Sunday, February 26, 2012

Dublin Literacy Conference 2012

When I go to a conference or professional development, I always like to think about what I "take away" from the experience.  Below are my "take aways" from a wonderful day of professional learning at the Dublin Literacy Conference.

Session I (Opening Session)

First up at the conference was Eric Litwin and James Dean.  I'm sad to say that I arrived a bit late and came in at the tale end of them singing.  My students will be very disappointed when I tell them this as we read Pete the Cat Rocking in my School Shoes on the first day of school and made our own VoiceThread using it as our model.  I did get our class book signed and am sure this will be a hot ticket tomorrow.

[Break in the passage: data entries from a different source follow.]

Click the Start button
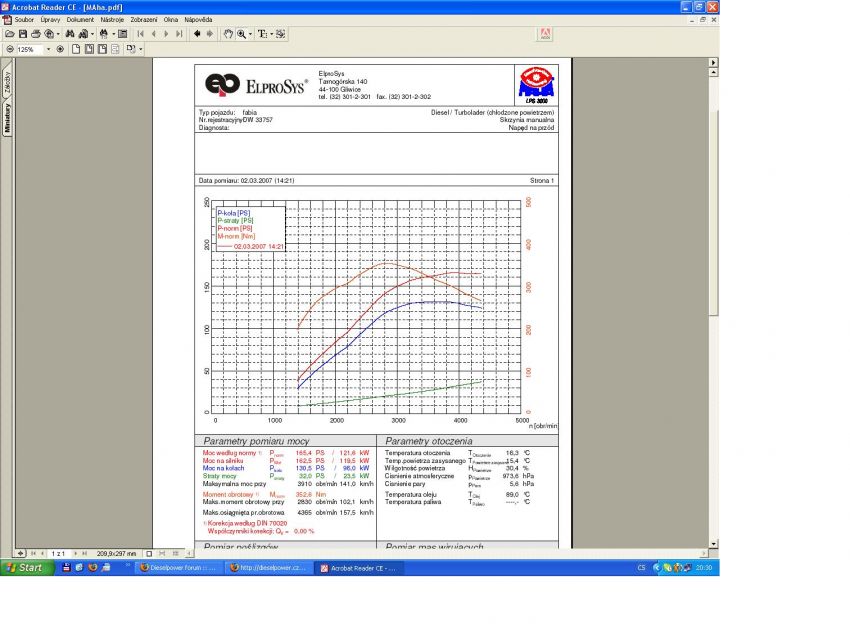point(25,567)
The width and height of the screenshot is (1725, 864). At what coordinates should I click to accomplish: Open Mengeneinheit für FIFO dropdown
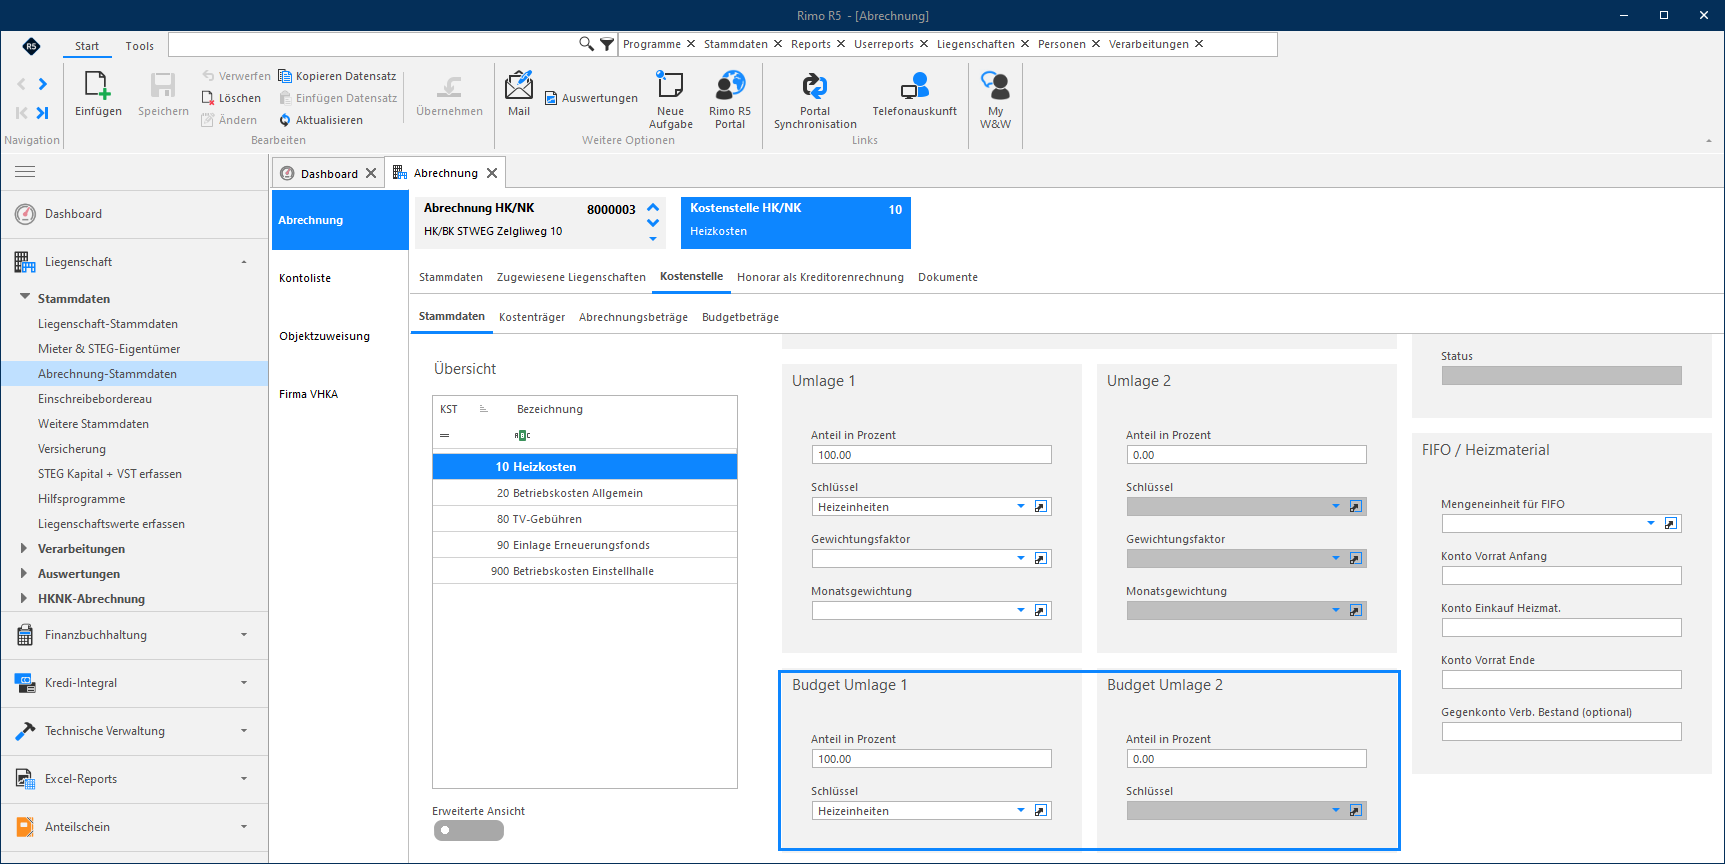(1651, 524)
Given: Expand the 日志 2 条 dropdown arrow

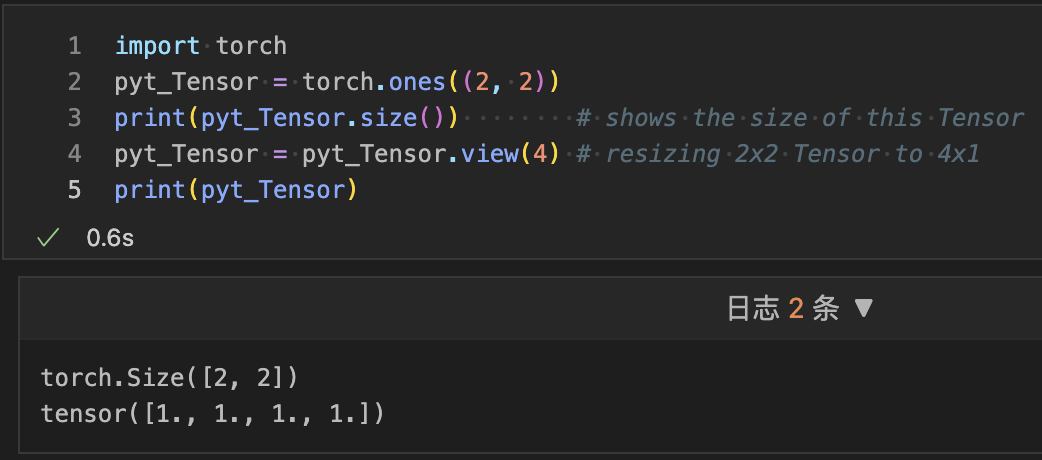Looking at the screenshot, I should 864,309.
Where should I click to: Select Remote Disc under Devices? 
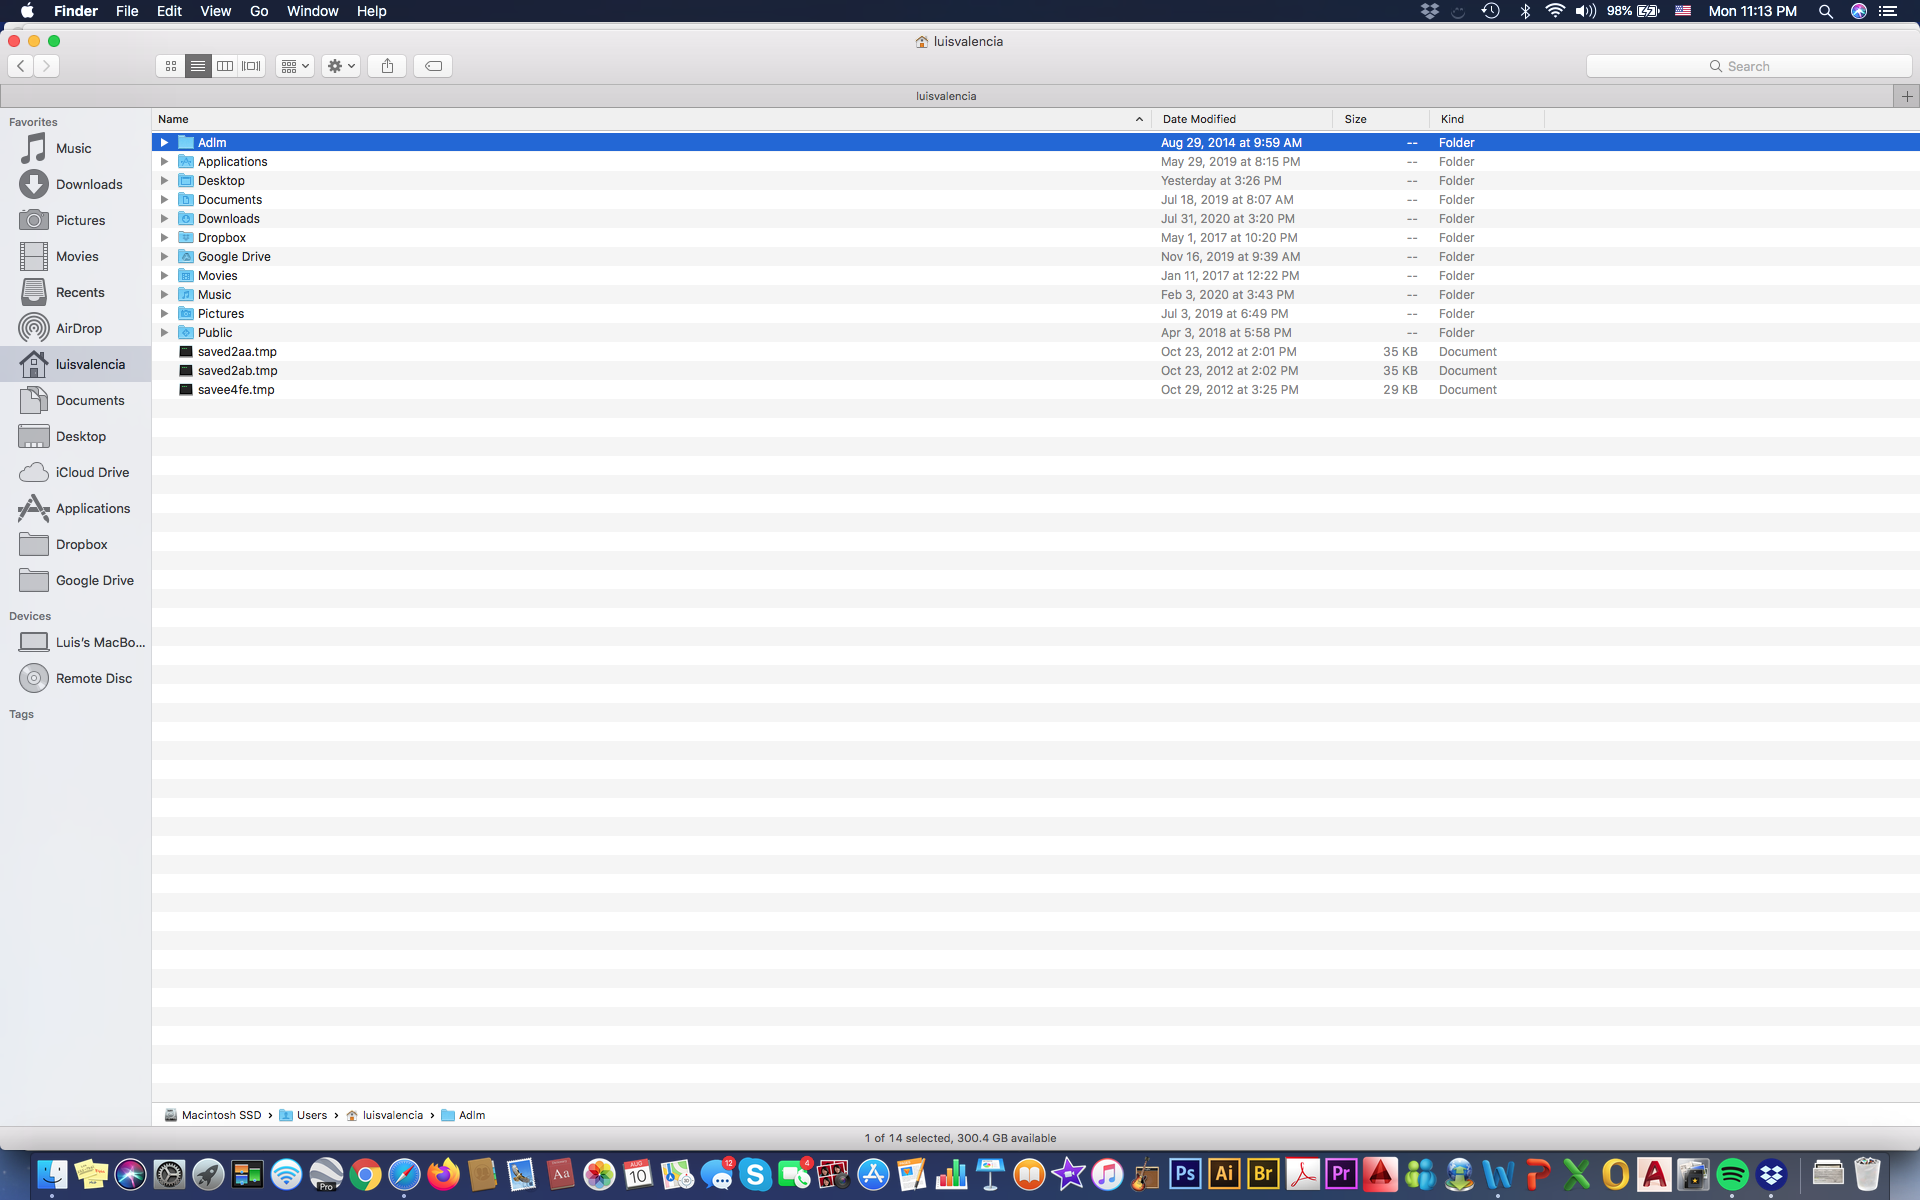click(93, 678)
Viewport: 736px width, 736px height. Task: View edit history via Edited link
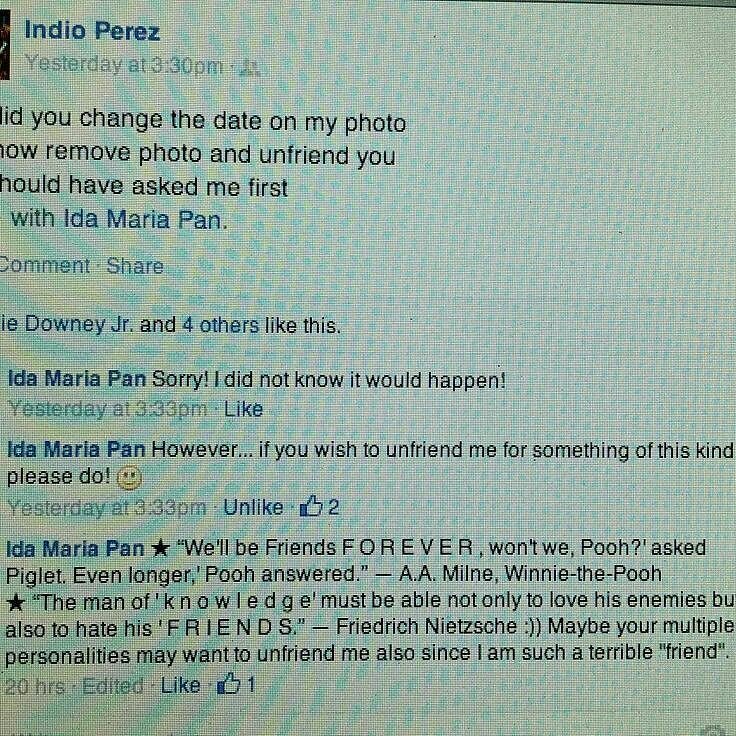(x=113, y=686)
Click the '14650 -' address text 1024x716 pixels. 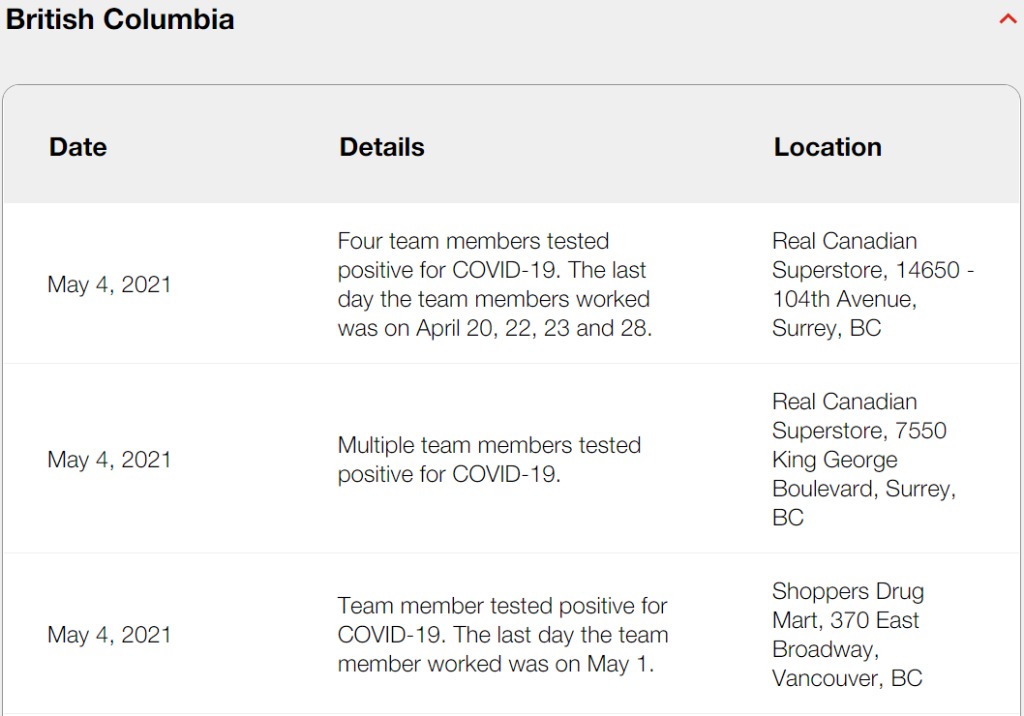[935, 270]
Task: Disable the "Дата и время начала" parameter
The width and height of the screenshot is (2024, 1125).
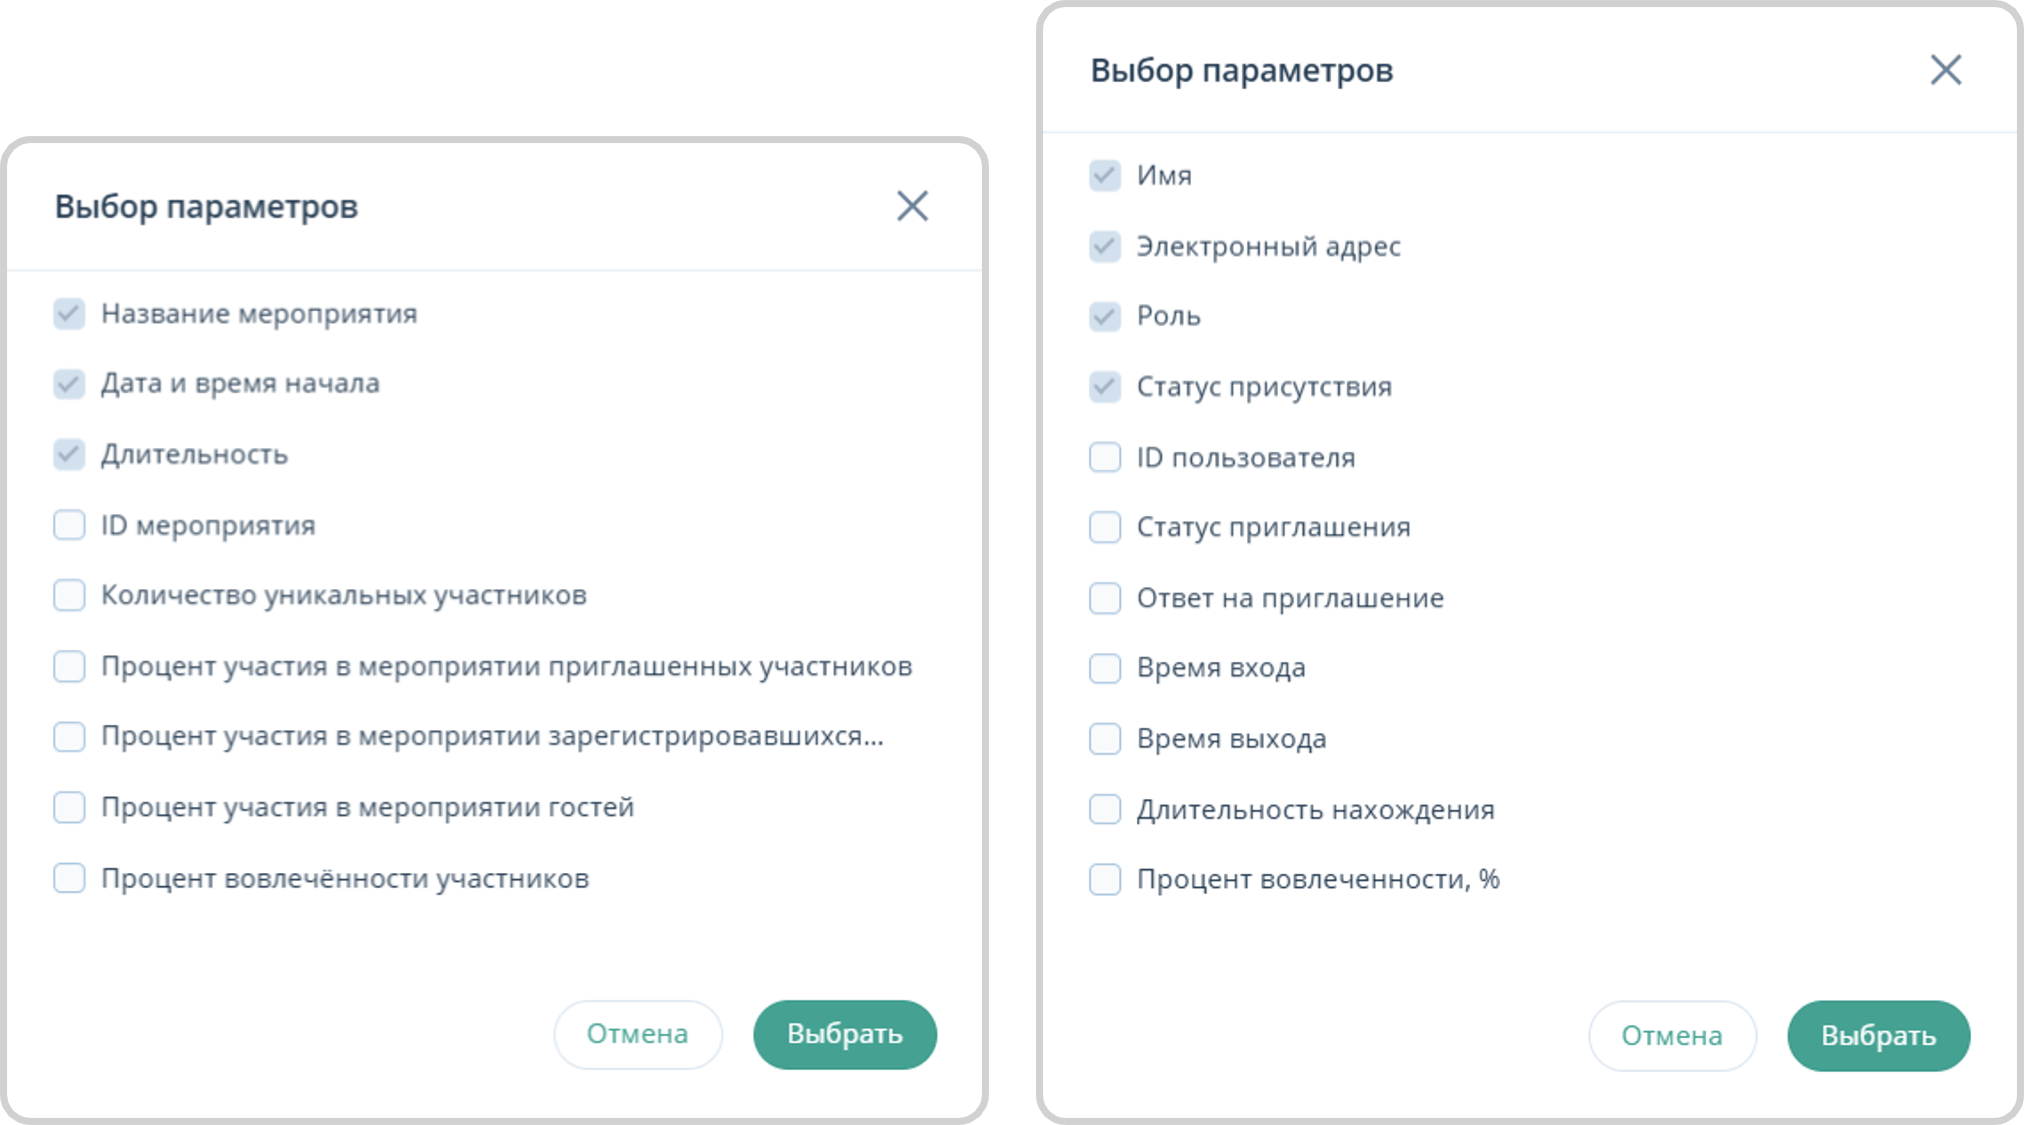Action: pos(68,383)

The first speaker was Donalyn Miller.  I read her book several summers ago and have been a follower of her on Twitter.  I was really looking forward to hearing her speak.  Her slideshow from her presentation should be up at  There were several important points that she made that hit home to me.
  • The single factor most strongly associated with student achievement is independent reading.
  • "Kids who don't have parents who read out loud have missed out."
  • 56% of unenthusiastic readers have teachers who are non-readers.
  • 64% of enthusiastic readers have teachers that read.
  • "A lot of kids don't know what kind of books they like because they haven't read many."
  • Reading "inspires you to write and try on an author's clothes."
  • That I need to evaluate my own reading experiences and commit to reading more.
  • Donalyn also spoke about the power of Twitter.  If you do not have a Twitter account, I highly encourage you to consider getting one.  It is the BEST professional development.
Session A

The first break out session I attended was "You Can Build Community with Writing" presented by Tony Keefer.  I chose this because as a teacher, writing workshop is something I am constantly working on refining in my second grade classroom.  I enjoyed listening to him speak and his passion for teaching was evident during his presentation.
  • I need to work on establishing a positive tone for how my class verbally communicates.  He encourages his students to NOT raise their hands.  
  • "Commit to create a place where all writing is valued. --regardless of where or what level they are on." 
  • That choice is important in writing and even with the new common core standards we should be able to give students choice in their writing.
Session B

I presented during the session.  My presentation included an overview on using Wonderopolis in the classroom.  I shared how can be used in many different content areas.  I also shared ways it can be integrated in and out of the school day are endless.  Feel free to check out my Dublin Literacy-Wonderopolis Presentation.

Session II (After Lunch)

Sharon Draper spoke after lunch.  She has written the wonderful book, Out of my Mind.  She was a very inspiring speaker for teachers, especially in this ever changing educational world of testing and data.  My take aways from her were:

  • "If we wish an elephant to grow, we feed it, not measure it."  She said this in regards to testing our students.
  • "Never ever, EVER give writing as a form of punishment!"  I personally think this is true for reading too.  If we want children to enjoy reading and writing, they have to see it as enjoyable activity.  What better way to squelch that, than to use it as a form of punishment?
  • A final quote from Sharon Draper that evoked reflection in me was, "you have to read enough books so you can offer something that will resonate with them."
Session C

During the last session I went to see Ruth Aryes.  I've read her book and saw her speak last summer at the AllWrite! Conference in Indiana and gained lots of practical ideas.  Once again she didn't disappoint me.  
  • I loved that she said, "Mini lessons are about finding a need and filling them."  Sometimes I get in a rut of focusing my mini lessons around the standards and forget that I need to plan my mini lessons based on my students needs.
  • She also shared that we need to Tell+SHOW.  Seems simple enough, but again as educators we often forget that students need repeated exposures and we need to show them, not just tell them.  In addition, this made me reflect that I need to also give lots of time for guided practice and practice.
  • Ruth also gave a practical idea of including our goals and how we will get there.  ________________ by _________________.  For example, my students will write interesting leads by ________________________.
  • Finally, Ruth shared about her Slice of Life March Challenge.  She talked about this being a great way to practice our own writing.  She shared how this makes you reflect on yourself as a writer.  I am very busy in my life right now, but am strongly considering taking the challenge.  
As I drove the two hours home last night, I had lots of time to reflect about the day.  I felt so fortunate to be surrounded by such awesome educators and listen to some amazing educators share about what they do in their classrooms.  I can't think of a better way to spend a Saturday and am looking forward to going again next year.